When it comes to international bodies over which this House has no control at all, the Treasury Ministers and Departments can urge that we should vote vast sums of money, hundreds of millions of pounds, to the International Bank for Reconstruction and Development. Not so long ago, we voted a vast sum—I cannot remember how many million—to an international development authority—was it £50 million? They come here and urge us to vote millions to the United Nations Agencies. Is it suggested that these bodies are accountable to this House for the expenditure of the taxpayers' money? Why is it that, when we come to bodies over which we have complete control, on which our Ministers appoint every single director, this doctrine has to be applied to every single project down to the expenditure of only £100,000?—It must be put under a magnifying glass and torn to pieces before it can go ahead, in order to satisfy the doctrine of accountability to Parliament. Yet, in many other fields, including this particular kind of field, under international organisations, apparently, the doctrine is never put forward at all. This seems to me to be an extraordinary anomaly.
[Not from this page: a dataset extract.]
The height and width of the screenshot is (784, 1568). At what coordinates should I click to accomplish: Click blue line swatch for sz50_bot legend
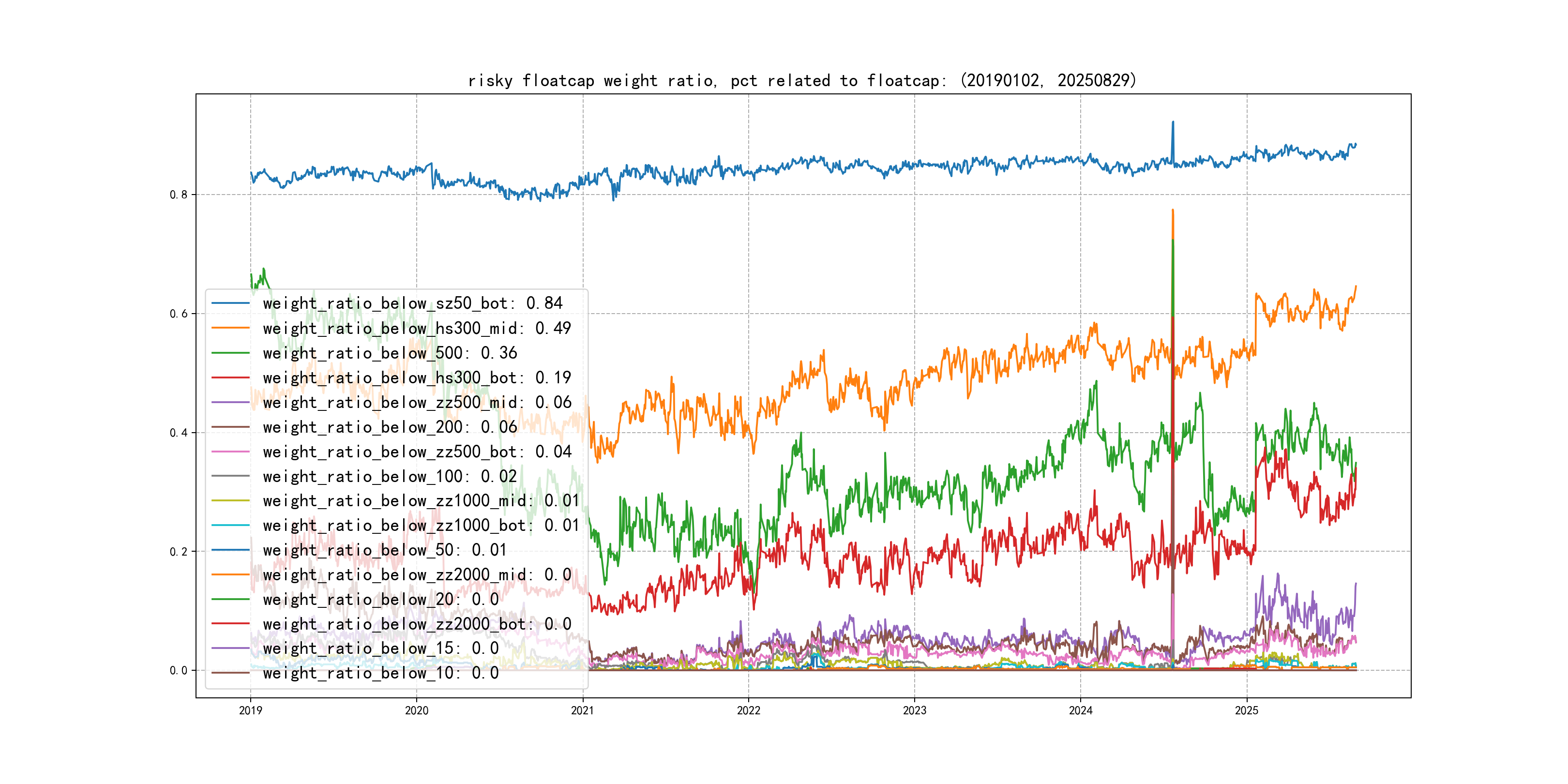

This is a problem we have been wrestling with for a long time. I am in favour of getting more aid for the underdeveloped territories in the Commonwealth. I am all in favour of helping the United Nations to deal with unfortunate starving children in Indonesia or anywhere we like, but I am much more interested in doing something ourselves for the people in the British Commonwealth. In heaven's name, if it means anything at all, charity—or business—ought to begin at home. We seem to take a very generous attitude on the foreign front, but when it comes to the home front we are extraordinarily stingy.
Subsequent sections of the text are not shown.